Given passage |
========================

Waste Disposal and Health and Safety Lead Nuclear Energy Concerns
When asked about concerns regarding nuclear energy, 78% of Americans reported that they are concerned about waste disposal, a 6 percentage point decline since 2018, followed by 76% of Americans reporting concern about health and safety, a 4 percentage point decline since 2018. Americans also report concern with security and weaponization (68%), overpopulation and overdevelopment, and cost (60%). Surprisingly, 66% expressed concern that nuclear power would cause overpopulation and overdevelopment, which some may call progress (74% expressed concern in 2018).
While a health and safety and waste disposal concerns about nuclear energy remain fairly high, there has been a notable trend downward year-over-year. Nationally, the percentage of Americans concerned about health and safety has dropped four percentage points since 2018 from 80% concerned to 76% concerned. Waste disposal concerns have reduced notably as well, with 84% of Americans concerned in 2018 to 78% concerned in 2020.

========================

Information |
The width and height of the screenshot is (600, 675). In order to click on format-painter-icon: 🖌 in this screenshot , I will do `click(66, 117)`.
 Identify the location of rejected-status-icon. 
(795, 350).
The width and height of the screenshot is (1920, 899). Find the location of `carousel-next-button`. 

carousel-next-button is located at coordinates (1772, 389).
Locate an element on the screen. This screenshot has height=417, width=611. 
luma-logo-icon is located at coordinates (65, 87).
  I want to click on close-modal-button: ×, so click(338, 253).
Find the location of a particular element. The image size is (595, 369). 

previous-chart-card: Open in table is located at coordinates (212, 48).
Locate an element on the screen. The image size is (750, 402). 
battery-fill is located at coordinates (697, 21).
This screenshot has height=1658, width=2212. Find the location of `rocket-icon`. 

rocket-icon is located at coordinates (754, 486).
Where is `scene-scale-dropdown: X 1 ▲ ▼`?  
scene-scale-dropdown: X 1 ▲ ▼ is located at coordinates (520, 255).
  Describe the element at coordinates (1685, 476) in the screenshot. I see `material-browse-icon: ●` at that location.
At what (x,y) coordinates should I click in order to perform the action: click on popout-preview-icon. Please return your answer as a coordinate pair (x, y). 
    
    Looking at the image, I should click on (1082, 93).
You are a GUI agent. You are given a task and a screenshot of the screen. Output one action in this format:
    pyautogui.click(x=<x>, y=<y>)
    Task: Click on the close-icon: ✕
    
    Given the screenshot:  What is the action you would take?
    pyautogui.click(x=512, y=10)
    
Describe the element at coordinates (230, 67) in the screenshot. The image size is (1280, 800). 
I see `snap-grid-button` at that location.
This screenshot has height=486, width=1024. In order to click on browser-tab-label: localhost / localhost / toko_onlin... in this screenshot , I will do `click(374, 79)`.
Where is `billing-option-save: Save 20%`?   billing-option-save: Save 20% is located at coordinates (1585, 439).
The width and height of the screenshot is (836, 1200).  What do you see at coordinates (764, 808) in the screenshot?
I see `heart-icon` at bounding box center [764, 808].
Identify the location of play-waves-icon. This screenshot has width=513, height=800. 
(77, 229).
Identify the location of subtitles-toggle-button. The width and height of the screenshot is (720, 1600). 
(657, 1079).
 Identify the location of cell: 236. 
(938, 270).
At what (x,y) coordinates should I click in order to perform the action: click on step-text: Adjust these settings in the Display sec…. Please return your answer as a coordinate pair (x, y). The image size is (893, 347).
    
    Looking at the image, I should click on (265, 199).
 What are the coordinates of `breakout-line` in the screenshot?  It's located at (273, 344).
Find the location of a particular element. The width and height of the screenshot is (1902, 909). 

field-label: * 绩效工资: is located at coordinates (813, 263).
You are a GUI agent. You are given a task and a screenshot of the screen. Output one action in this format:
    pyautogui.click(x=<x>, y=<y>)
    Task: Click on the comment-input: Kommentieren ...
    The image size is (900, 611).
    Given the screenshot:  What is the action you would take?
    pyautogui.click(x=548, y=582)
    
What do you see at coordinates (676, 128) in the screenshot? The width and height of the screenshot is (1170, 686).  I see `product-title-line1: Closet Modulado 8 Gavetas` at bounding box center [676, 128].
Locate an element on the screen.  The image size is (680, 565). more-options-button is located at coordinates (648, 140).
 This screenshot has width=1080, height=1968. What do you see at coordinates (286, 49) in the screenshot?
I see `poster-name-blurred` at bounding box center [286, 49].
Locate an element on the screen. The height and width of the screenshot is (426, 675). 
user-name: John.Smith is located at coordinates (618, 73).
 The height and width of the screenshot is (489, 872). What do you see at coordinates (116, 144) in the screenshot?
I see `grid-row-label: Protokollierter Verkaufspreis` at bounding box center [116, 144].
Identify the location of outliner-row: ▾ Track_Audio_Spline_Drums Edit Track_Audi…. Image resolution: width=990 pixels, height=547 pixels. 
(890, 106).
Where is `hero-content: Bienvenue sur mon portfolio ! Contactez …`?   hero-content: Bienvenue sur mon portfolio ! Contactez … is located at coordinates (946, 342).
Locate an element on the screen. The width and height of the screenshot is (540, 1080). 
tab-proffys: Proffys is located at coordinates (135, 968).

========================

Task brief |
Answer these from the passage on nuclear energy concerns:
(a) What percentage of Americans were concerned about waste disposal in 2018?
(b) What percentage reported concern with security and weaponization?
(c) What percentage were concerned about health and safety in 2018?

Solution to this problem |
(a) 84%
(b) 68%
(c) 80%